Relationship Help

What Makes the Imago Therapist Unique?

By Harville Hendrix & Helen LaKelly Hunt

When we first met, we had no idea our conversations on couples' conflict would create a methodology of doing therapy that would become mainstream and go global. Nor did we realize that it contained the seeds of a paradigm shift that would redefine the human problem and offer an alternative solution to where psychological healing takes place, shifting therapy from the individual paradigm to the relational paradigm. Today, over 2,500 therapists have been trained worldwide in the Imago process. What makes this training and these Imago therapists unique?

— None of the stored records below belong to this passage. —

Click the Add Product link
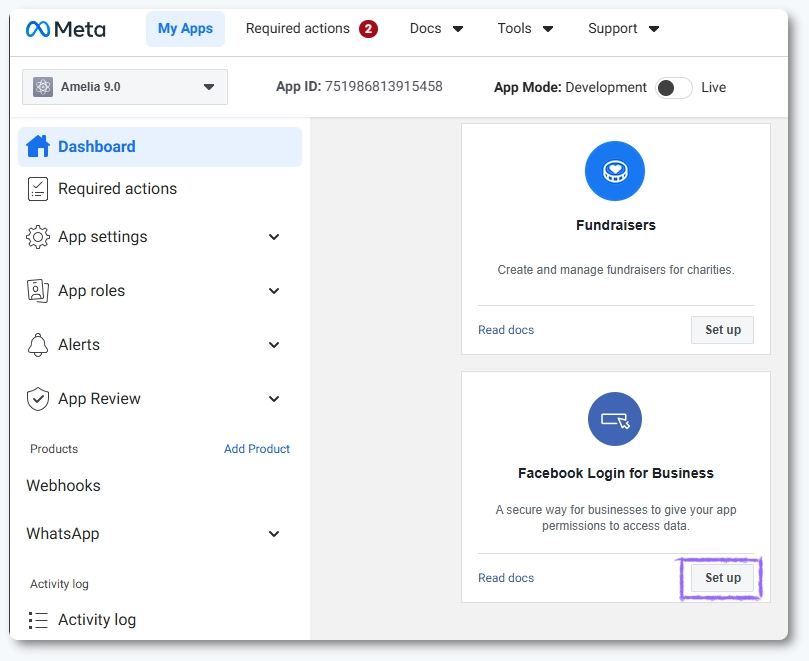 [257, 449]
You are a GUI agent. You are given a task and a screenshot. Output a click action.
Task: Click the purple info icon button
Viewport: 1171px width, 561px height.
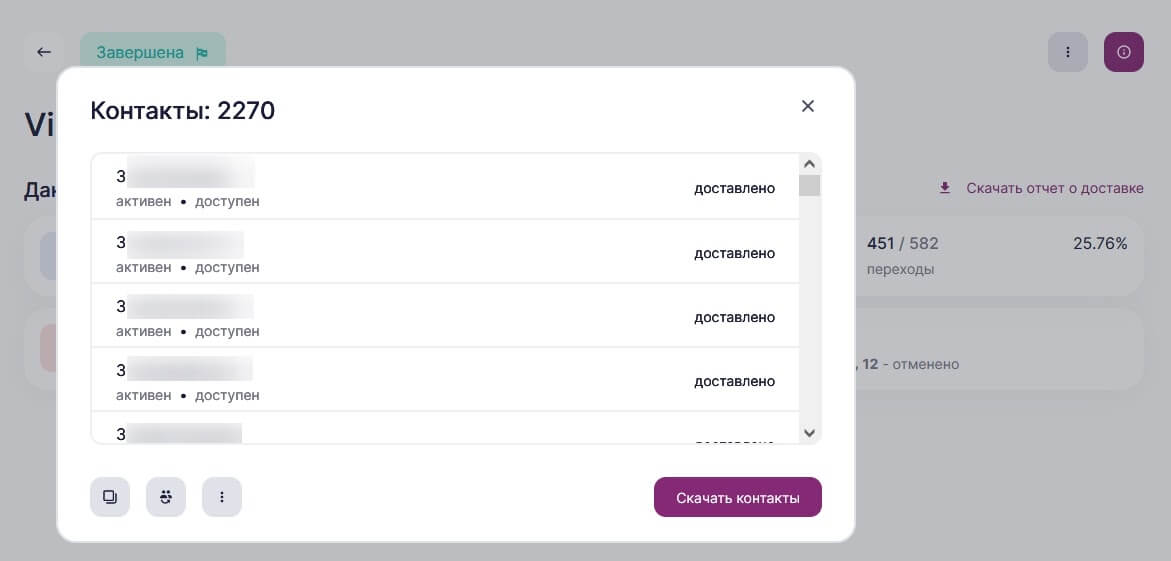point(1124,52)
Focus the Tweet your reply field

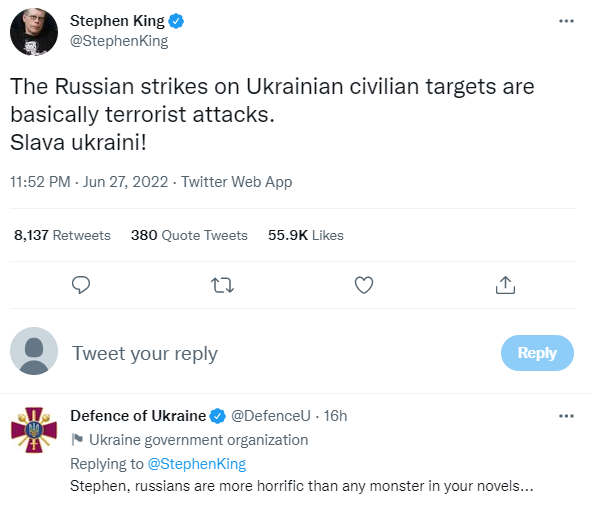[279, 354]
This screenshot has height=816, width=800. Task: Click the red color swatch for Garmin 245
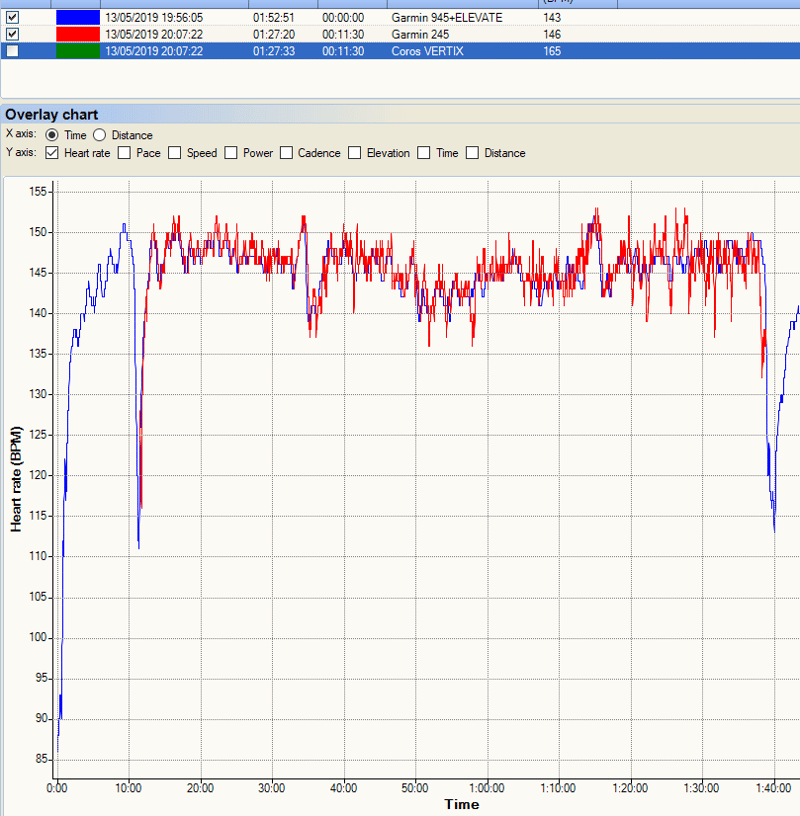[77, 34]
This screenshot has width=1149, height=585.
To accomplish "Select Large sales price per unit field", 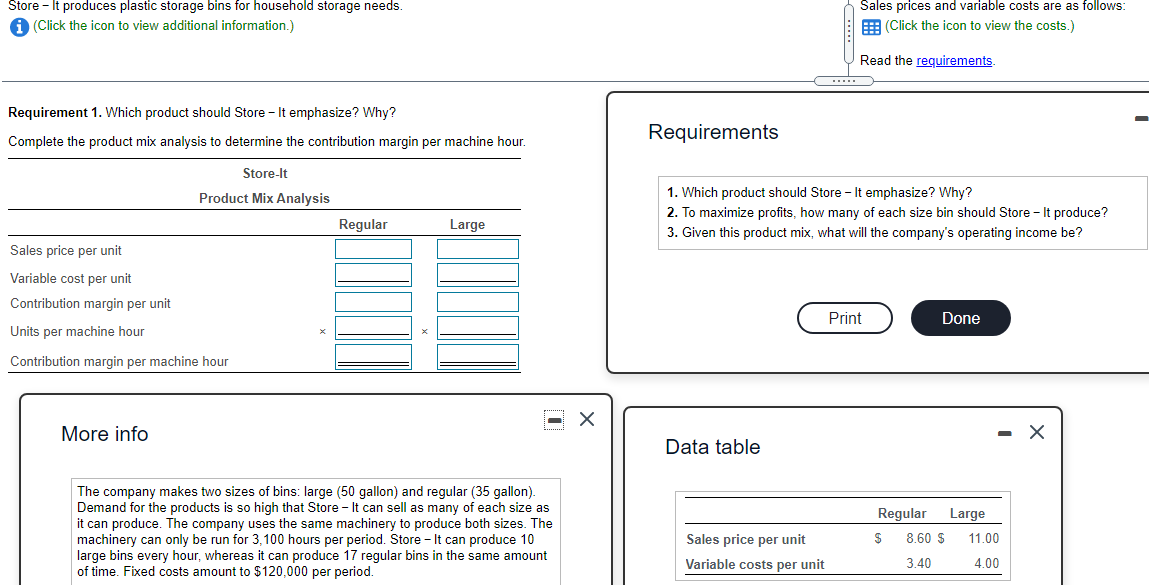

Working through the lens of this relational paradigm, Imago Relationship Therapy creates a life-changing shift in consciousness as therapists learn skills to empower them personally and professionally. Some of the shifts include:

  1. Walking the talk. Imago therapists acknowledge that we unconsciously and unintentionally affect the dynamics in the therapeutic office. Thus, to become congruent, we immerse our own relationship in the Imago process. We recognize that we are also relationally wounded, struggling with our own imperfections, and striving to recover full aliveness and joy.
  2. Offering conjoint therapy: Given the relationship is the location of change and given that "individual selves" can only be defined in context of a relationship, Imago therapists facilitate therapeutic procedures in the presence of both partners. We do not see partners separately. This conjoint structure is essential to prevent the deleterious effect of uneven growth and the danger of triangulation, both of which interfere with the quality of connection within the couple. Additionally, we are able to observe the specific dynamics that become obvious only in the dyadic structure.
  3. Suspending Judgment and Moving Away from Diagnosing: Because "truth" is relative to context and subject to personal experiences, Imago therapists never takes sides or engages in traditional interpretation, analysis or diagnostic judgments. Such predication objectifies couples, putting them in a box from which they can never escape.
  4. Reframing problems as symptoms of ruptured connection. Imago therapists understand that we cannot NOT be connected, but we can lose our awareness and experience of connection thru the interpersonal developmental process. From mild to severe, all couple's "problems" and "complaints" are reduced to the experience of ruptured connection (caused in early childhood experiences and reactivated in the dynamic adult love relationship).
  5. Seeing Marriage as Therapy: The traditional role of the therapist as expert in a hierarchical system is replaced in Imago Therapy by an egalitarian model of "therapist as facilitator." Imago therapy is client-centered rather than therapist-centered, holding the relationship container as the healing agent.
  6. Focusing on the Space-Between: All healing and injury occurs between people and takes up residence within them. Imago therapists keep couples focused on how they manage this "Space-Between" because they know that what happens there becomes the furniture of the Space Within. Each partner is responsible for the quality of the interactions that constitute the relationship, and both are encouraged to become partners and surrender their role as opponents.
  7. Viewing "incompatibility" as the grounds for marriage. Whereas many perspectives focus on incompatibility as the problem, and often recommend searching for a compatible partner, or divorcing the one they have, Imago sees incompatibility as the natural structure of a dyad. Thus, incompatibility is the grounds for a great relationship. Simply put, opposites attract. And when difference is valued rather than annihilated, opposites create a dynamic relationship that optimizes potential.
  8. Holding the tension of opposites. Relationship is neither static nor fixed, but rather is the oscillation between two (or more) subjectivities.bImago therapists hold this tension through a dialogical structure that teaches partners to "tolerate ambiguity" and invites the exchange of information to co-create new outcomes and experiences.

These eight fundamental shifts are driven by the relational paradigm and make Imago therapy unique from other clinical approaches.